# MTH Passenger Station



## Ron045 (Feb 11, 2016)

I was not sure if this should be in the Structures forum or the Painting Detailing forum. Please let me know if this is wrong.

My son received the MTH passenger station for Christmas. It was the Orange one... I normally see most people seem to have the red one. We decided to dress it up a little so it does not look so orange and instead try for an old brick style. 

I used Spackle to fill in the grout lines. After it dried, I used a bristle brush to remove excess but leave a powdery film on the brick. I also used some dark watered down paint to dull the roof and brown watered paint to weather the platform. 

It was fun to do... The only challenging part was properly replacing the windows.

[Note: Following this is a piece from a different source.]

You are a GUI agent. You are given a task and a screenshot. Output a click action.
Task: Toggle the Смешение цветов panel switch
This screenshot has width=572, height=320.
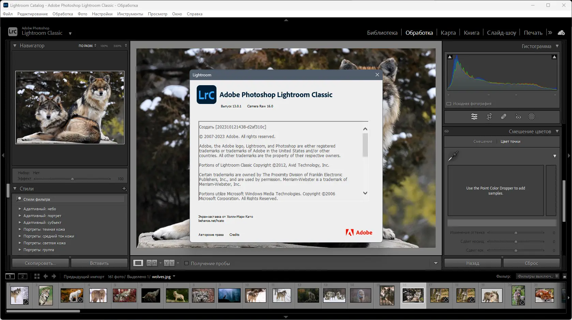coord(447,131)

When I removed them I was not aware that the first story windows are very slightly larger than the second story windows.

Some pics attached.
Ron


----------



## gunrunnerjohn (Nov 10, 2010)

WOW, you really did dress it up! That looks great, the brickwork came out perfect!


----------



## Ron045 (Feb 11, 2016)

Thanks John, 

Although I would have bet good money that particular section of track by the station was straight until I took a picture of it this evening. :goofball:

Ron


----------



## Lemonhawk (Sep 24, 2013)

Wow that came out looking spectacular! Orange just did not look right. the track is straight .. right.. must be lens distortion :appl:


----------



## gunrunnerjohn (Nov 10, 2010)

Track? What track?


----------



## Franco (Feb 6, 2011)

Looks great!


----------



## wingnut163 (Jan 3, 2013)

nice job.


----------



## Guest (Feb 22, 2016)

Fabulous job on the station, Ron.


----------



## HOMatt (Feb 14, 2016)

great idea of using the Spackle. I love the last picture.


----------